Chap 8 : Interventions (presque) divines – épisode 3 – Extrait

A peine quelques instants après nous avoir quittés, j’entendais ma sorcière s’affairer dans son labo, à bord du Bohemian. Je me sentais mal qu’on ait dû faire face à nos responsabilités, si tôt après nos retrouvailles – entre autres sentiments de culpabilité mais le fait est que je n’aurais pas supporté qu’elle s’éclipse pour retourner seule en enfer. Quelque part, j’étais donc reconnaissant envers Zeus pour cette mise au point, même si, encore maintenant, j’ai beaucoup de mal à le reconnaitre. On avait beau être éternels, sept mois de souffrances et de solitude, tels qu’on les avait vécus, allaient être très longs à cicatriser. Rendez-vous compte, nous étions revenus depuis moins d’une journée et déjà, nous débattions des conséquences de nos choix. En parlant de Zeus, déjà que j’avais mis le temps pour digérer le fait qu’il avait laissé la Terre être détruite, bien qu’il ait eu les moyens de l’empêcher, alors après ça, avec la dimension personnelle de cette histoire, je peux vous dire que j’ai vraiment lutté pour parvenir à lui parler sans l’agresser. D’ailleurs, je m’en voulais tellement à moi-même que ce ne fut pas valable qu’avec lui. Pendant pas mal de temps, un simple regard de travers à ma femme pouvait rendre aveugle celui qui l’avait jeté – sans parler d’autres gestes déplacés.
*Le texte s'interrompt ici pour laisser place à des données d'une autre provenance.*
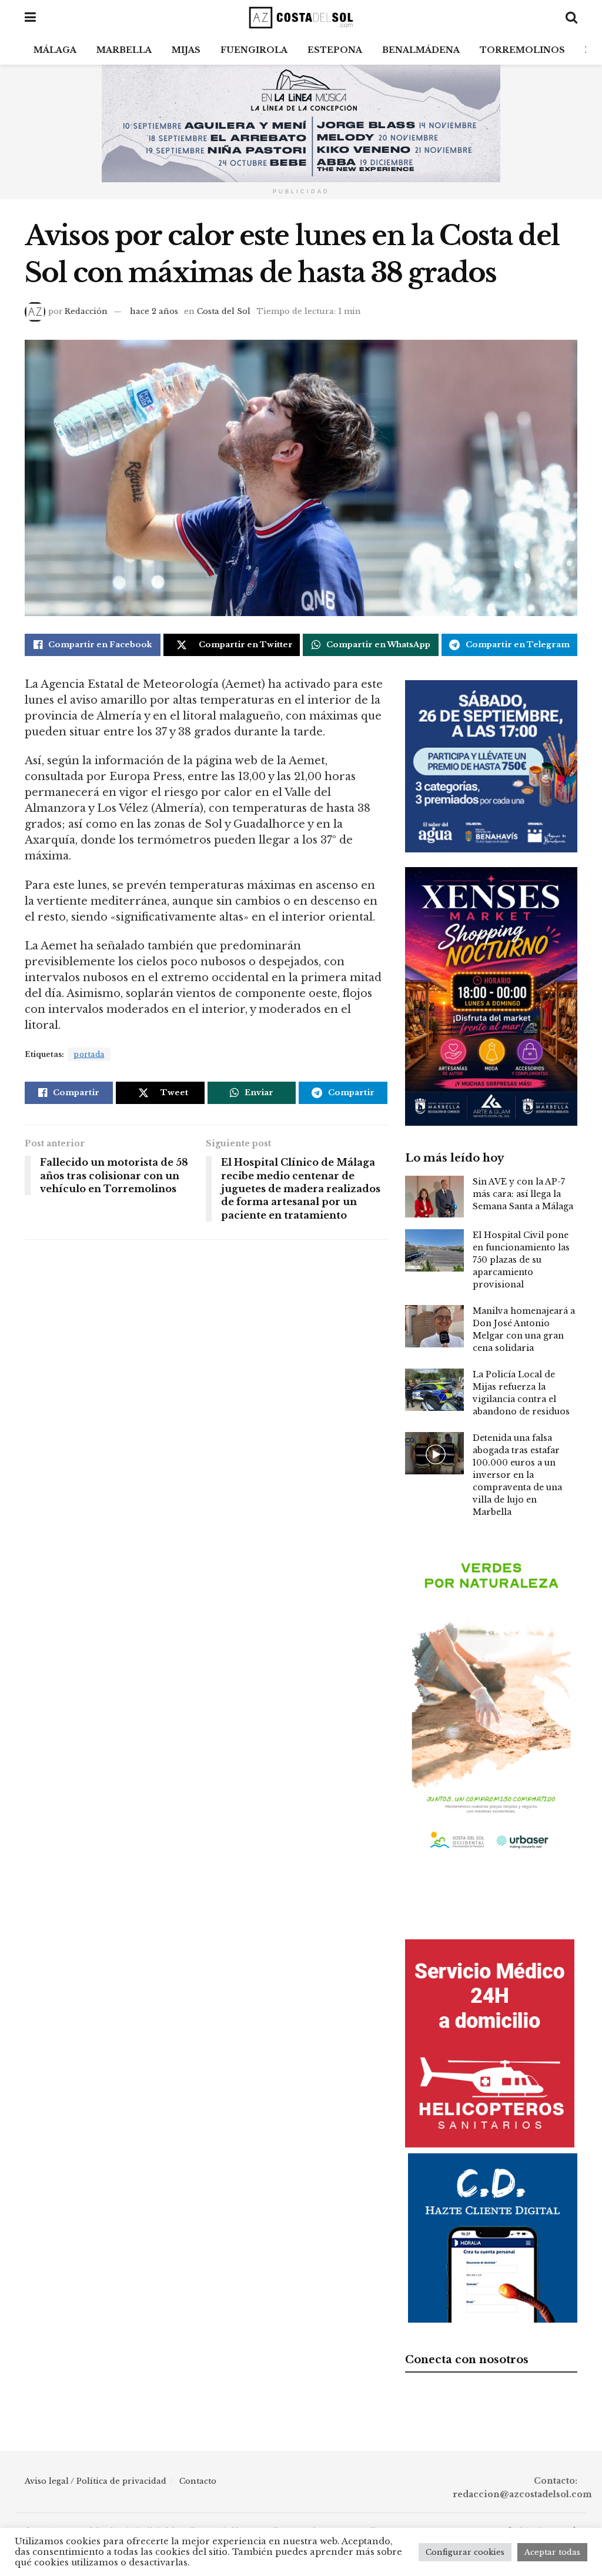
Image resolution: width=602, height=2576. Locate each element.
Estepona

Quoi qu’il en soit, après quelques minutes de planification des derniers détails avec le beau-frère et notre Captain, j’ai rappelé ma dame pour qu’elle nous accompagne tous sur Ouranos, afin de conduire ce dernier en lieu sûr – si tant est que ça existe. Ben oui, le géant bleu étant aux mains de la Guilde, nous ne pouvions pas nous permettre qu’il nous retrouve en utilisant la mémoire de feu Thénos. Nous devions donc transporter notre vaisseau père dans un endroit inconnu de celui-ci au plus vite. Un endroit que nous n’avions encore jamais exploré. Mais pour en revenir à Caysha, j’eus beau l’appeler par télépathie, elle ne semblait pas m’entendre. Je suis donc allé la chercher, laissant Fred et Luc à la table du campement. En pénétrant dans son antre, je compris pourquoi elle ne m’avait pas rejointe. Elle était assise à son bureau, tremblante, le regard dans le vide et l’air psychologiquement exténué. Elle semblait tellement perdue – pour ne pas dire désespérée – dans ses pensées, qu’elle était à la limite de la torpeur. Elle avait ressorti tous les plans d’Ouranos, qu’elle regardait fixement sur ses trois écrans géants d’ordinateur, tout en tapotant fébrilement sur une page blanche de son bloc-notes, avec la gomme au bout de son crayon.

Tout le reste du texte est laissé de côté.